I’d stare at the little fox, and the poor thing would look at me as if I would kill and eat it.
“I won’t do that to you!” I would snap at it, and the poor fox would run away from me in terror. However, It’d still bring me the things it’d catch in the desert, and I’d refuse to eat them.
I became a wandering ghost in the desert without a trace of food and water in sight. When I was lucky, I would dig out some plants to squeeze water from its roots to moisten my tongue and throat. Often, I’d see the water from the top of the dune and run towards it only to realize that it’s just a mirage.

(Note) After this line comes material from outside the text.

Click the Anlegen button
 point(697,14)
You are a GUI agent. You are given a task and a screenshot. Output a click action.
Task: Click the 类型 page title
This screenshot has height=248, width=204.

Going on without food and water in the desert for days had exhausted me. I’d lie on the sand during the day not having any energy to move and wait for the sunset to travel again at night. I had rolled up my pants and pulled out a dagger to cut a piece of flesh of my thigh to eat, but I couldn’t bring myself to do it and tossed the dagger aside in frustration.
‘You’re a coward!’ I shouted and slapped myself as a punishment.
I even considered ending my life in the desert, but all of my efforts would have gone to waste.
The midday sun of the next day burnt overhead, and I could barely walk straight due to hunger and fever. My throat, parched and hoarse, hurt as if I had swallowed thousand of thorns. The stomach and ribs had sunken into the spine. The lips became dry and split, and the corners of fingers bled after being chewed on them to relieve some of hunger.
If I had gone for another day, I’d have ended up as a processed corpse in the sand myself.
With last bit of energy, I pushed myself up on top of a mound and let out a eccentric laughter upon seeing the water in front of me. I slipped and tumbled down the dune, letting myself fall and roll down the sand as I had no energy left in me to even stand.
I raised my head and crawled on my empty stomach towards the lake. I pushed myself up on my elbows and collected the water in my hands to drink; however, going on without food and water for days made my stomach wretch and I immediately threw up.
I gagged and heaved on empty stomach but tried drinking it again slowly. This time, it didn’t hurt my stomach like before. I fell back on the burning sand, and extended my hand to touch the water with his dagger. When I woke up, Dylan was sitting beside me humming something.